Franklin IT director focuses on serving and supporting

By:
Alan Flurry

Columns features our executive director for Franklin IT, and leader extraordinaire, Beth Woods:

For Beth Woods and her team, information technology goes beyond coding and servers.

In fact, they made sure more than 300 classrooms were ready for both in-person and virtual learning in August.

“Everyone came together to find a solution that was cost-effective, that met the needs of faculty and students, and that we could roll out either internally or with a vendor,” said Woods, executive director for IT in the Franklin College of Arts and Sciences. “It was truly a team effort; I’ve never seen anything like it.”

Woods got her bachelor’s degree from Agnes Scott College and then moved to Athens to pursue her master’s degree in instructional technology—and later a doctorate in learning, design, and technology—in UGA’s Mary Frances Early College of Education. She then worked in both public and private K-12 schools for several years as a classroom teacher and instructional technologist before taking a position in the College of Family and Consumer Sciences in 2008. In 2010, she shifted to Franklin College and has been there since then.

Woods admits that her career path was a bit indirect. When she started her undergraduate studies, she thought she might go into mechanical or aerospace engineering and studied physics. She decided that wasn’t for her and ended up getting a second bachelor’s degree in music. It was through an internship working with a local audiovisual technology consulting company that she was introduced to the instructional technology field. That led to a student worker job that she loved and cemented her career path.

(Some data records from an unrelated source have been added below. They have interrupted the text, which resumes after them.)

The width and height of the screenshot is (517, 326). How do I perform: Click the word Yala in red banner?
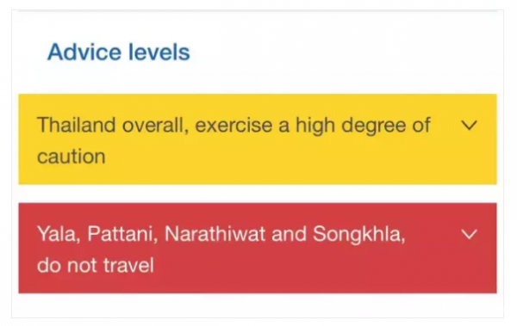click(59, 234)
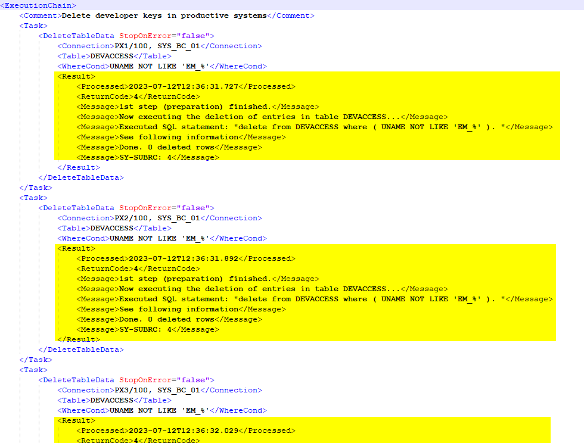This screenshot has width=584, height=443.
Task: Click the processed timestamp ending in 31.892
Action: point(184,258)
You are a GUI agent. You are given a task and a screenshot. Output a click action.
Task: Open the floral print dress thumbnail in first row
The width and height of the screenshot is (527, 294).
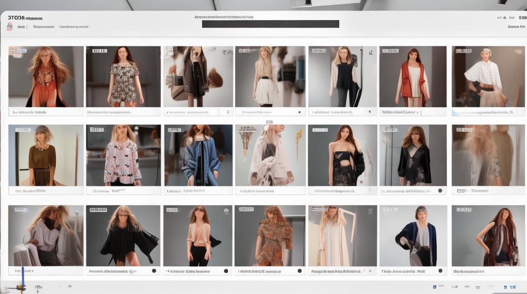(123, 77)
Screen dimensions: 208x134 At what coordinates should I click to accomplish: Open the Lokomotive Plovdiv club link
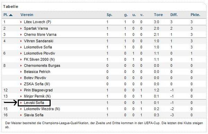coord(40,53)
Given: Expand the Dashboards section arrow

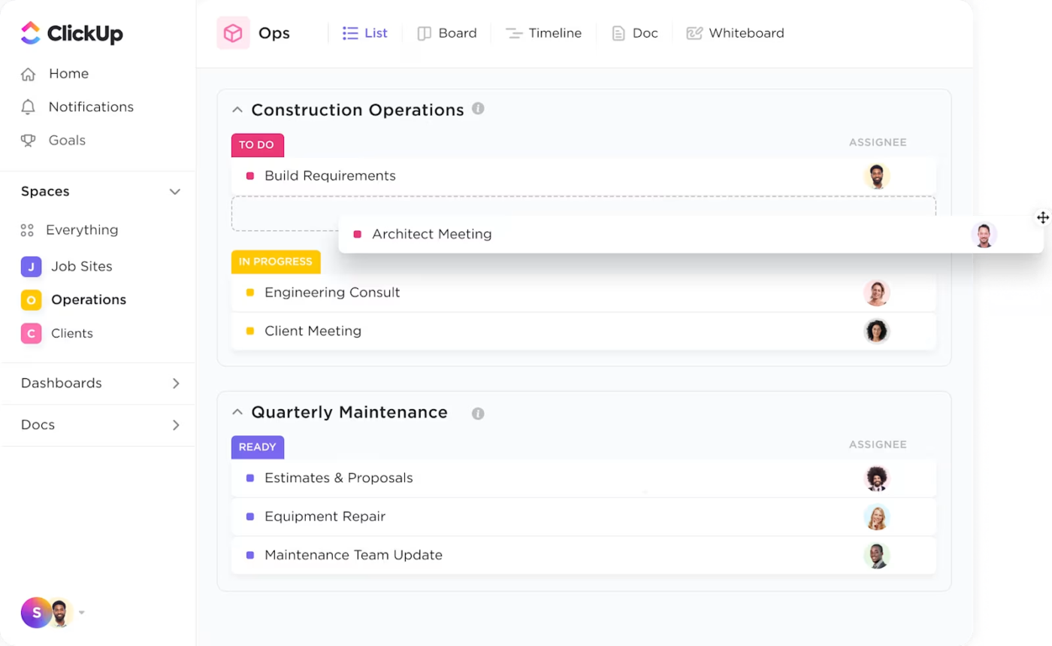Looking at the screenshot, I should pyautogui.click(x=176, y=384).
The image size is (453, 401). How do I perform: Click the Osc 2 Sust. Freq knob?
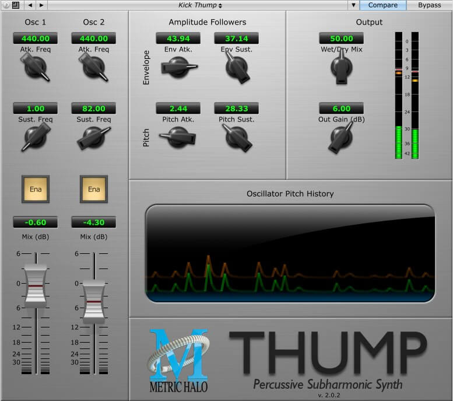93,138
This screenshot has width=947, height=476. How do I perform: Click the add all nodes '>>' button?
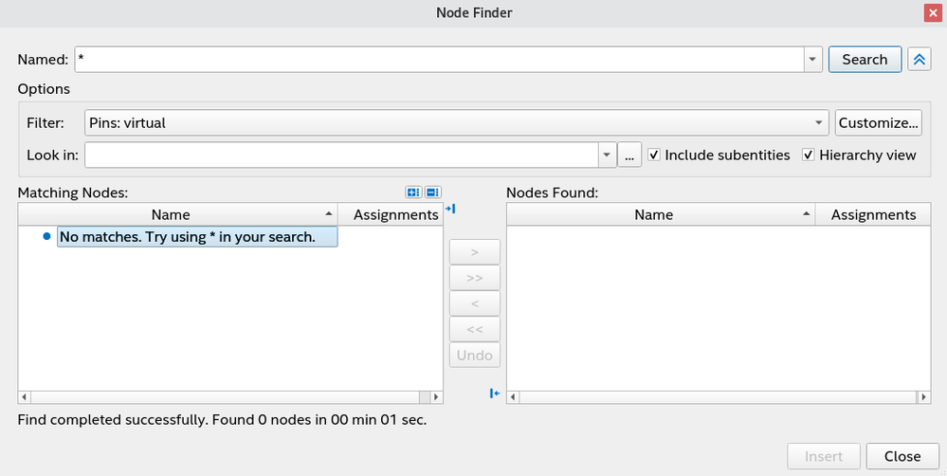pos(474,278)
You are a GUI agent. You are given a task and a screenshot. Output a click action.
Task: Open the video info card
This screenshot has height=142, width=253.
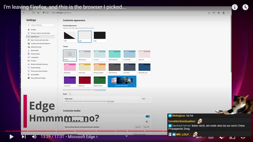[x=235, y=7]
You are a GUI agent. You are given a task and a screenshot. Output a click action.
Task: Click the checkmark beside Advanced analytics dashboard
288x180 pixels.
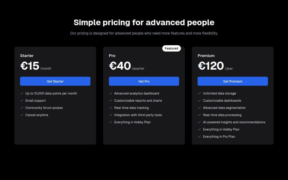click(110, 93)
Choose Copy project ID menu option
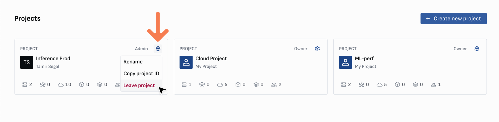 click(x=141, y=74)
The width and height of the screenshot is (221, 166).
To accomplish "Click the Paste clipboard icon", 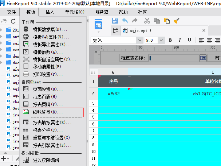I will (x=167, y=21).
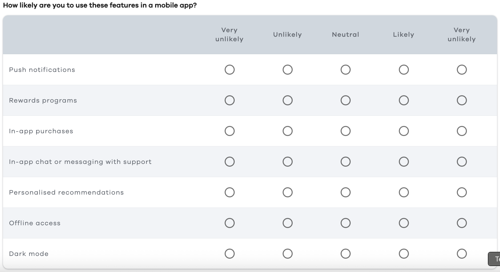Mark last column option for Dark mode
The width and height of the screenshot is (500, 272).
tap(462, 254)
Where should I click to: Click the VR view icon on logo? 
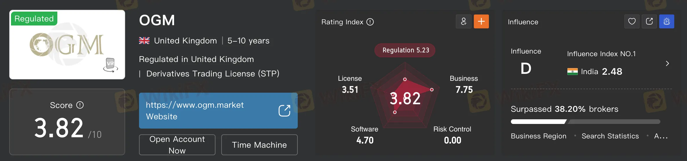click(x=110, y=65)
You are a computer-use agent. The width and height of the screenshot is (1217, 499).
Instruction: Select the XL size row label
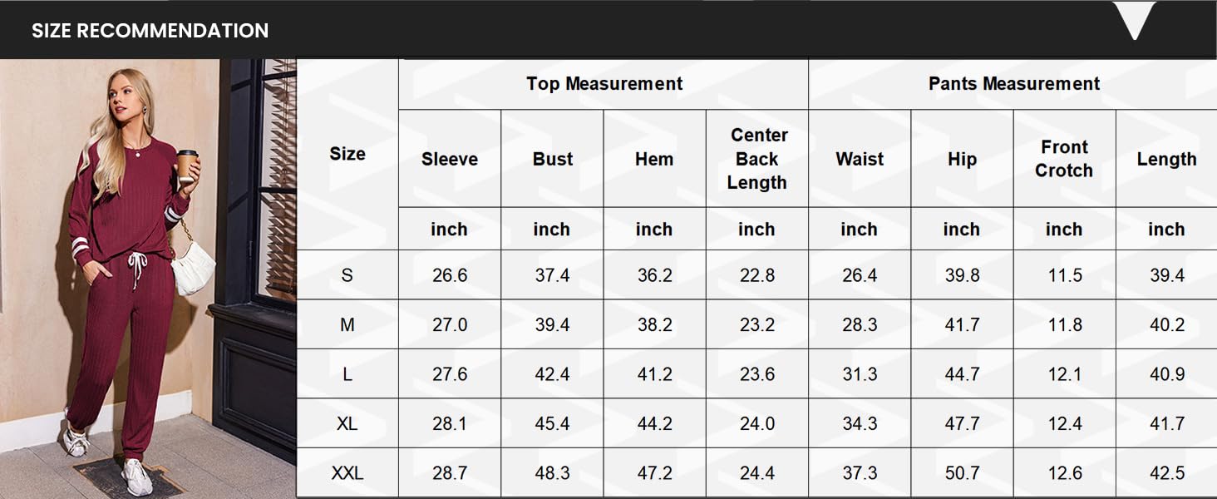click(x=347, y=423)
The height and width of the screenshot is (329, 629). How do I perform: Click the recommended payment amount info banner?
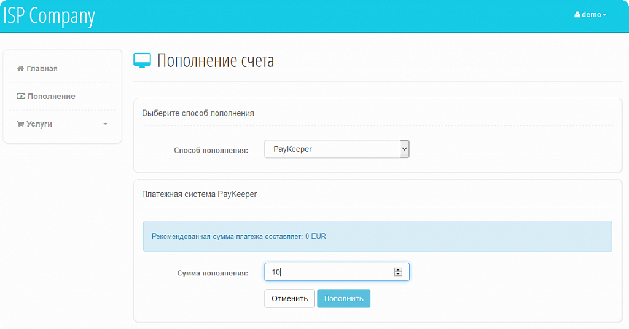(377, 236)
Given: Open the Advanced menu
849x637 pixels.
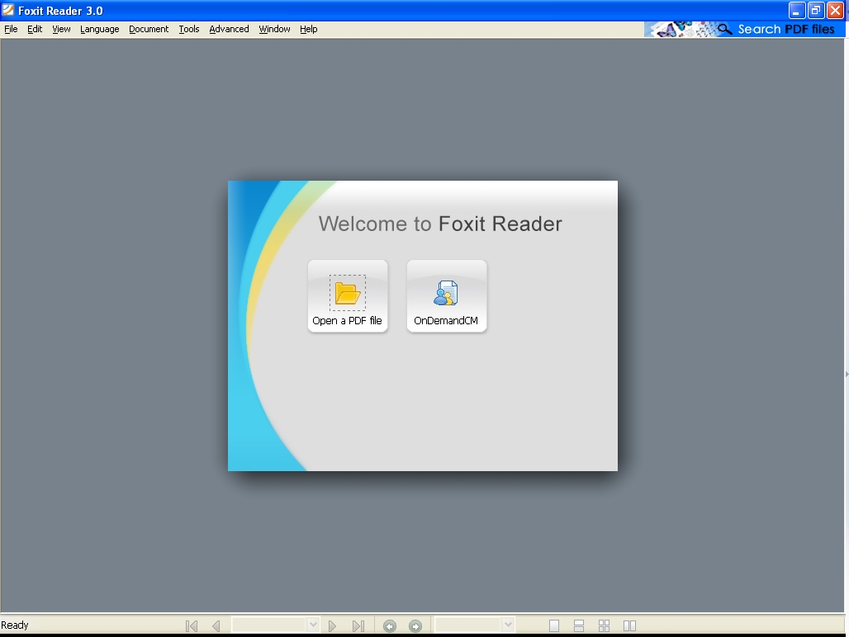Looking at the screenshot, I should point(229,29).
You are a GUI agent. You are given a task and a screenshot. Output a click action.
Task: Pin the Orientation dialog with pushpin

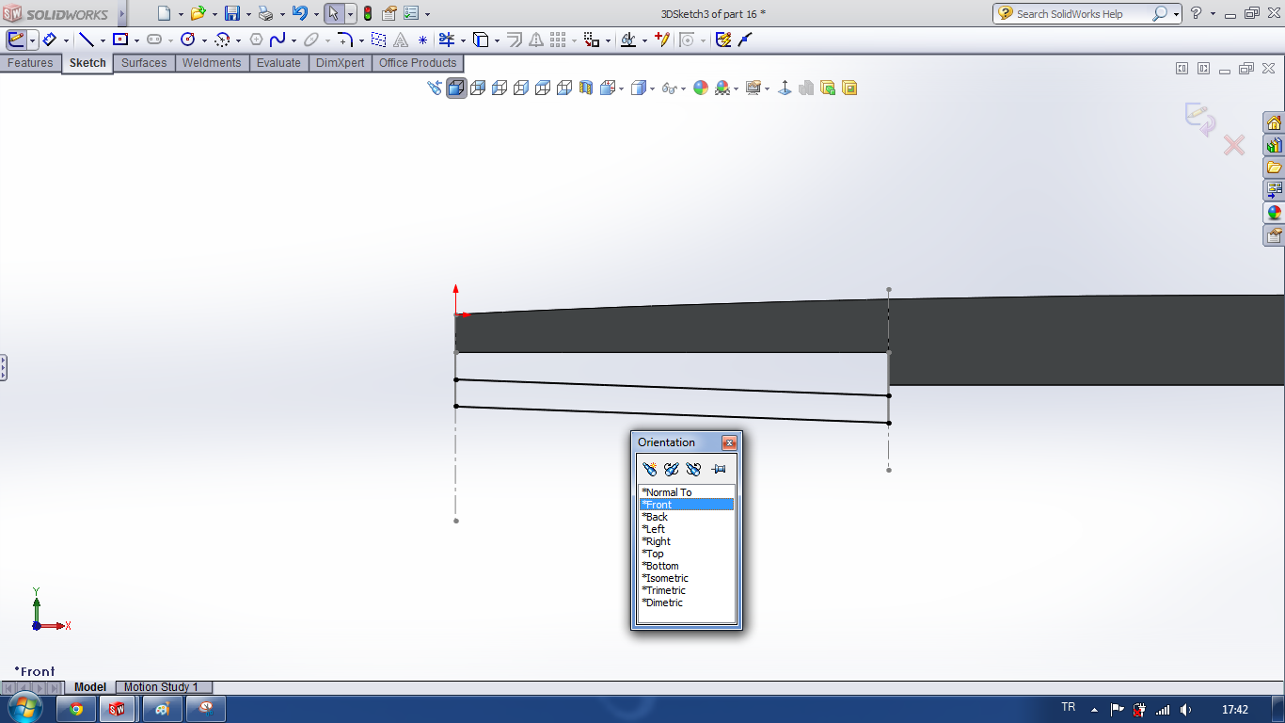(719, 469)
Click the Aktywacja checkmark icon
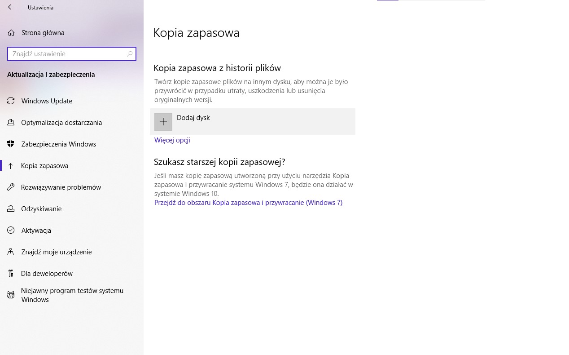This screenshot has width=569, height=355. coord(11,230)
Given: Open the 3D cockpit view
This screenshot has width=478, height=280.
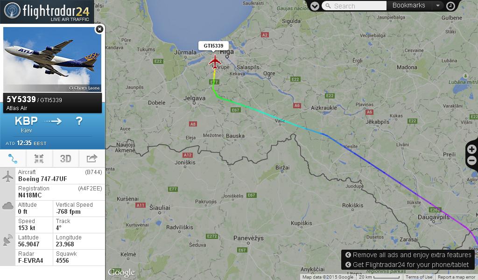Looking at the screenshot, I should [65, 158].
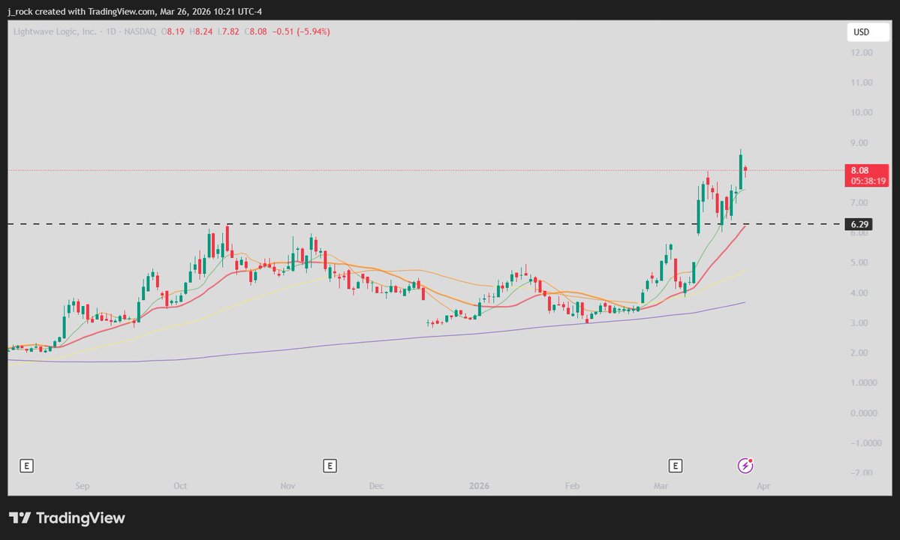Viewport: 900px width, 540px height.
Task: Click the September "E" earnings marker
Action: click(26, 466)
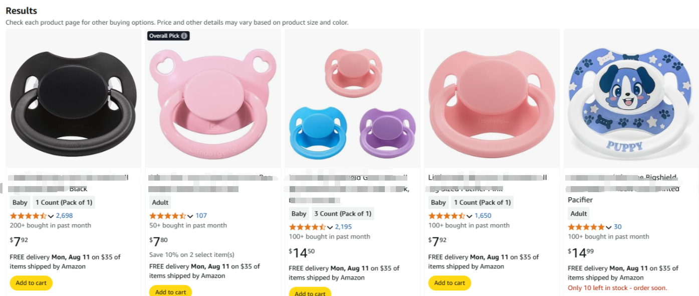Open the black pacifier product image

coord(73,98)
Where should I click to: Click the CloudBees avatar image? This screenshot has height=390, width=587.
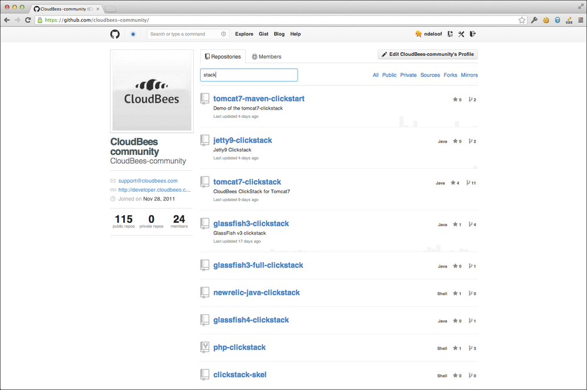152,91
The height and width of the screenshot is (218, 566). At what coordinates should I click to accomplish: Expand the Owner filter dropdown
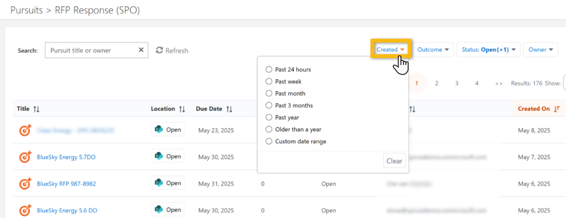(x=541, y=50)
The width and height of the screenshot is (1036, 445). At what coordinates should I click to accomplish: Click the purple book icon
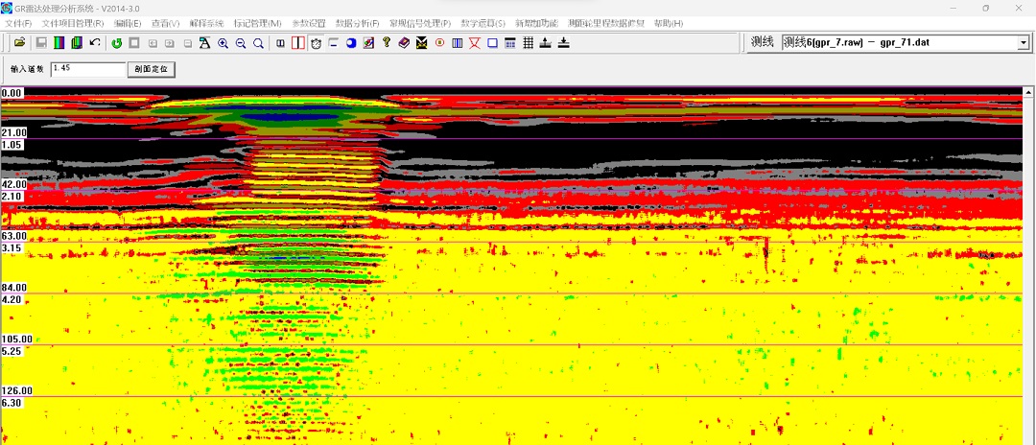(x=404, y=43)
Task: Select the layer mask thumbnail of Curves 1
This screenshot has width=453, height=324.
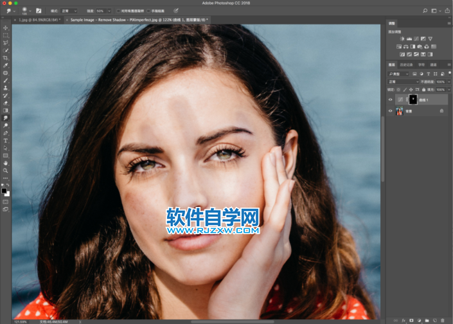Action: (x=413, y=100)
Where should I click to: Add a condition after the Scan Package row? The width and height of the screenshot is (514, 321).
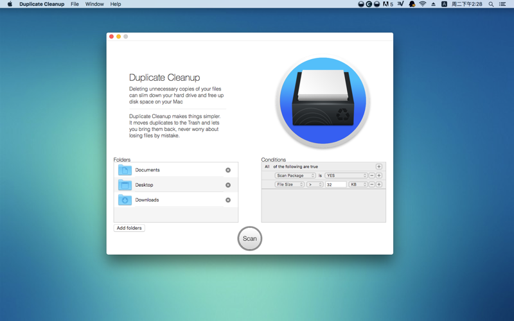pyautogui.click(x=379, y=176)
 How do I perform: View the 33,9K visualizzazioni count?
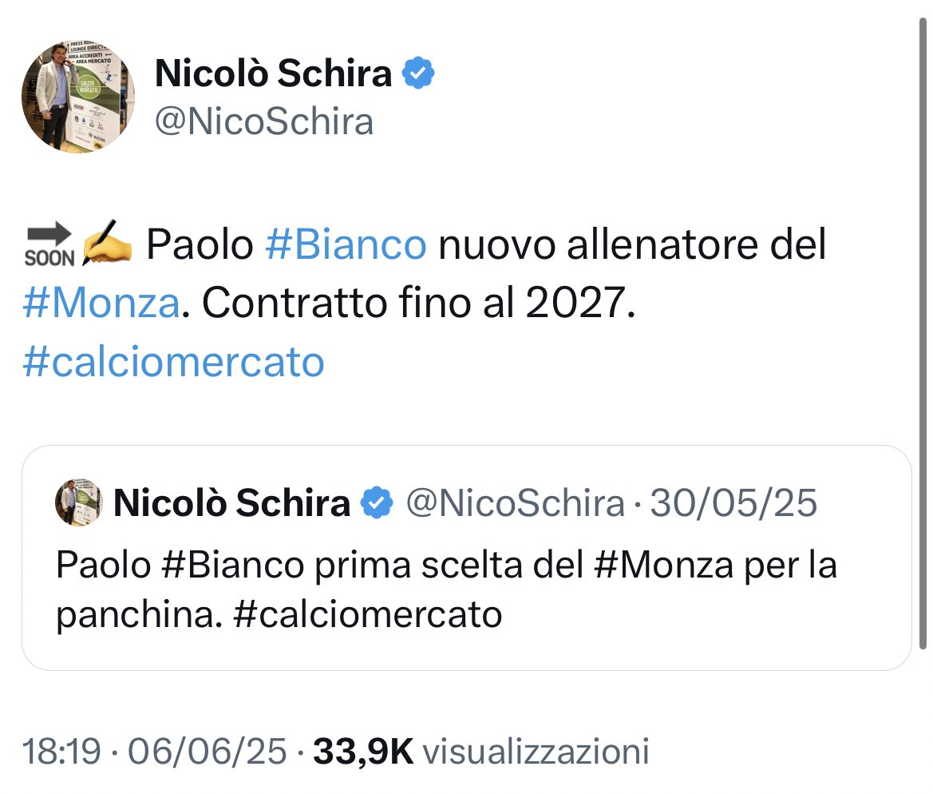pyautogui.click(x=481, y=751)
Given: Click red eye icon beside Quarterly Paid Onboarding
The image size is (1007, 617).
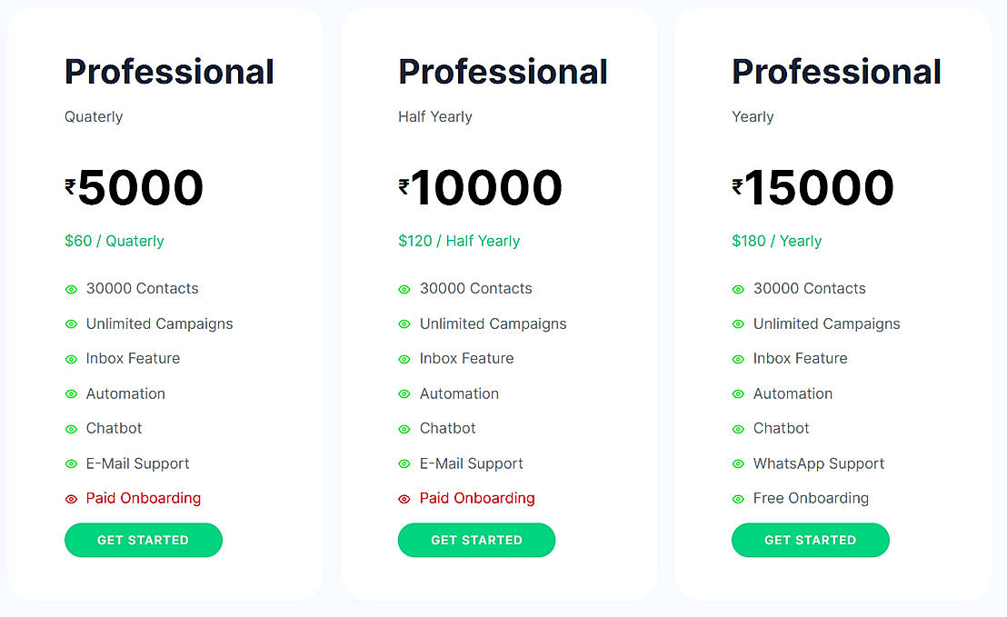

Instructional technology and information technology are similar and different, Woods said. Information technology is the foundational component that supports instructional technology, which is “the theory and practice of design, development, utilization, management and evaluation of processes and resources for learning,” according to the Association for Educational Communications and Technology. The fields are similar in that they both require technical problem-solving and customer service skills and help people feel supported.